# About this task
Search the listing below for lines containing the string "agent". Reply with their count only.

┌─ Exercise data

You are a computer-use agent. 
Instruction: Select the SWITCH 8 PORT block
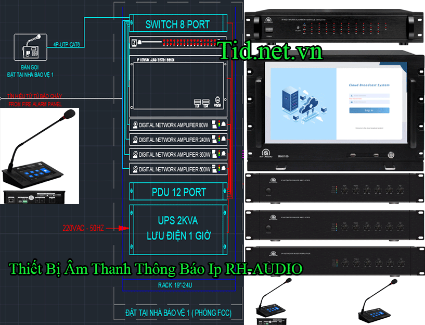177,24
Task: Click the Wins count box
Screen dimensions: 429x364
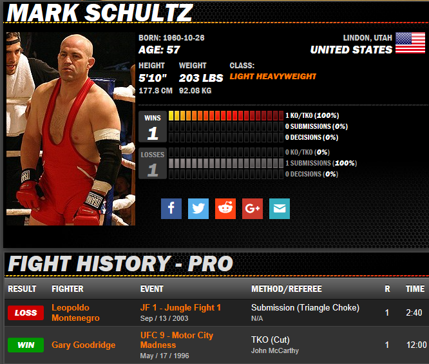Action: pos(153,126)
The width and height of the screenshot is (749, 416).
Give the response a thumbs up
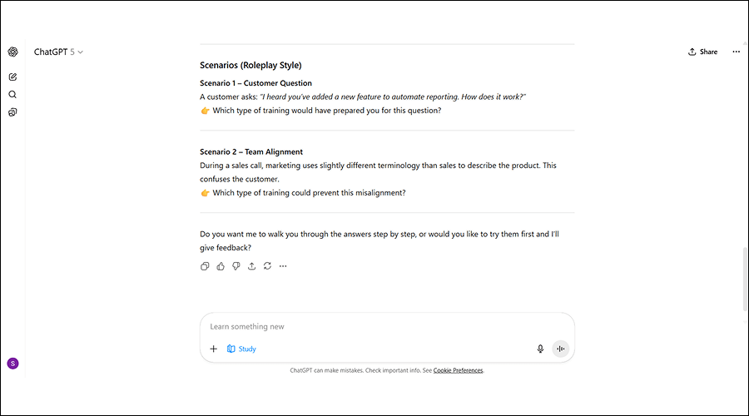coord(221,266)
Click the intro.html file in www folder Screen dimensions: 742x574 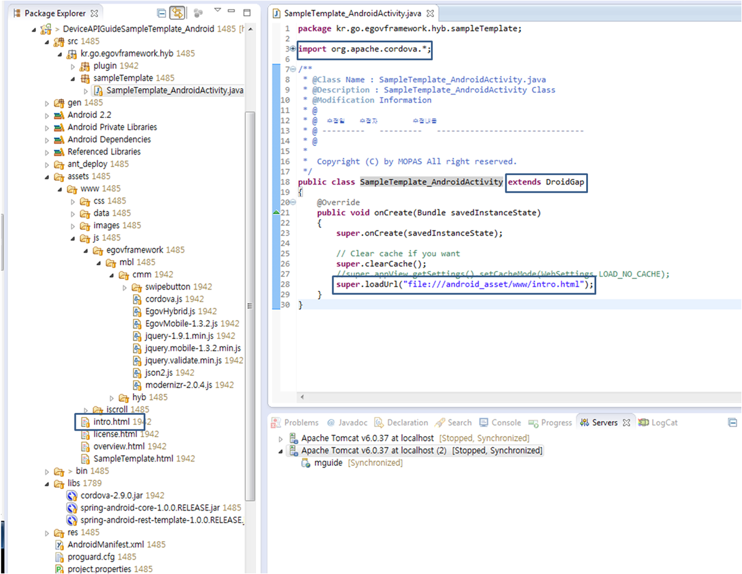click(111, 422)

└─
┌─ Exercise data

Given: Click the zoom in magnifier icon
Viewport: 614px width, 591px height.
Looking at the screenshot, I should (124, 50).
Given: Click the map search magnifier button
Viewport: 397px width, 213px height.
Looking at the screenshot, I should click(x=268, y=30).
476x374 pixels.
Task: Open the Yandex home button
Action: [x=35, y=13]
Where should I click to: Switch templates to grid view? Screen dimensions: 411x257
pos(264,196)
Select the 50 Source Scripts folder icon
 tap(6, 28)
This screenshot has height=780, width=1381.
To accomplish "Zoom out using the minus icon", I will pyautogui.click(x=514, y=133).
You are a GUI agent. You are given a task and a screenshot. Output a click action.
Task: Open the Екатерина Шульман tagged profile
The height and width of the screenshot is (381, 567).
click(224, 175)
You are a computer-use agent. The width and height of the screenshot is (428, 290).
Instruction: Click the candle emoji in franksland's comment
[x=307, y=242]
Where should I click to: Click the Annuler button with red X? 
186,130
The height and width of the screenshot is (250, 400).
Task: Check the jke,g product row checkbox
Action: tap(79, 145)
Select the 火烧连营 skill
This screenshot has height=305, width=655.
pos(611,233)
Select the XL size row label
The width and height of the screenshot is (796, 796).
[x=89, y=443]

└─

# Answer to the exercise
3